» **Énoncé de l'exercice**
Recopiez sans rien changer le passage du texte de remerciements qui va de « Mon père était » jusqu'à « j’ai en elle. » inclus.

» **Texte retenu**
------------------------------

Mon père était un athlète semi-professionnel au football. Dans le jardin ou après certains jeux quand j’étais petit, il applaudissait les initiatives créatives. Il appréciait toujours la générosité, il ne disait jamais “Wow, trois buts !”, il disait plutôt “Très belle vision sur cette action où tu as vu ton coéquipier se démarquer” ou “Très généreux de ne pas avoir tiré alors que tu aurais pu le faire, cela me rend fier.” Je sais que ce n’est pas commun et j’en suis reconnaissant.

Jenny Miller a géré ma fondation pendant 10 ans et elle ne m’a jamais quittée ni dévié des missions qui lui étaient imposées. Nous sommes des amis d’enfance et ses immenses talents sont équivalents à la confiance que j’ai en elle.

Mes entraîneurs quand j’étais plus jeune, Lanny et Sheff, qui ont vu cette énergie et cette passion pour le jeu en moi, ont changé leur façon de faire pour maintenir cette passion tout en gardant le contrôle sur moi, ils ont démarré quelque chose de fort.

Ian Hyde-Lay, mon coach au lycée, est aussi bon que les meilleurs entraîneurs pour lesquels j’ai joué. Il m’a appris à être discipliné, à faire attention au moindre détail et à bien se préparer. Cela m’hallucine toujours quand il m’envoie un mail faisant référence à un match d’il y a 20 ans contre Memphis durant lequel je n’avais pas protégé le rebond avec 8 minutes à jouer dans le 4ème quart. Quand je regardais une nouvelle fois le match, c’était exactement ce moment-là dont il parlait. Le souci du détail.

Ken Shields m’a offert une chance de m’entraîner avec l’équipe nationale du Canada quand j’avais 16 ans parce qu’il a vu quelque chose en moi. Quatre ans plus tard, j’étais son meneur titulaire aux Championnats du Monde, je lui dois ça.

Je ne le savais pas au début, mais mon coach à Santa Clara qui était Dick Davey me poussait toujours plus loin car il pensait que j’avais ça en moi. Il m’a rendu plus fort mentalement, cette force m’a permis de persévérer dans les moments difficiles et ne jamais baisser les bras.

Bill Duffy a été mon agent depuis toujours, un vrai grand frère, toujours là pour me couvrir.

Que dit-on des hommes qui possèdent de grandes mains ? Qu’ils ont des pieds agiles ? Amar’e Stoudemire avait les deux, et il me faisait passer pour un artiste par moments, merci mon grand.

------------------------------

» **Données présentées**
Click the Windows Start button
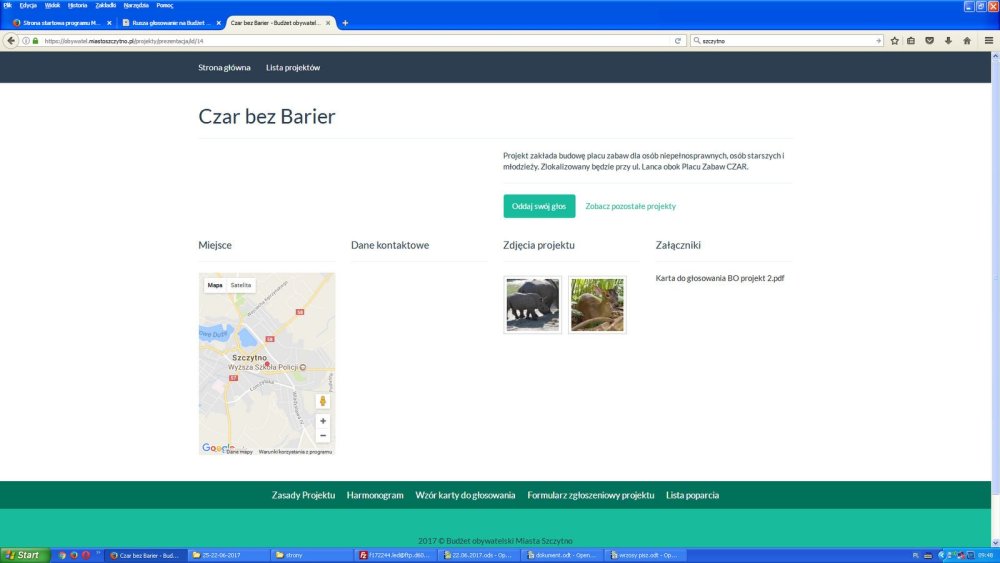(25, 555)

------------------------------

» **Solution proposée**
Mon père était un athlète semi-professionnel au football. Dans le jardin ou après certains jeux quand j’étais petit, il applaudissait les initiatives créatives. Il appréciait toujours la générosité, il ne disait jamais “Wow, trois buts !”, il disait plutôt “Très belle vision sur cette action où tu as vu ton coéquipier se démarquer” ou “Très généreux de ne pas avoir tiré alors que tu aurais pu le faire, cela me rend fier.” Je sais que ce n’est pas commun et j’en suis reconnaissant.

Jenny Miller a géré ma fondation pendant 10 ans et elle ne m’a jamais quittée ni dévié des missions qui lui étaient imposées. Nous sommes des amis d’enfance et ses immenses talents sont équivalents à la confiance que j’ai en elle.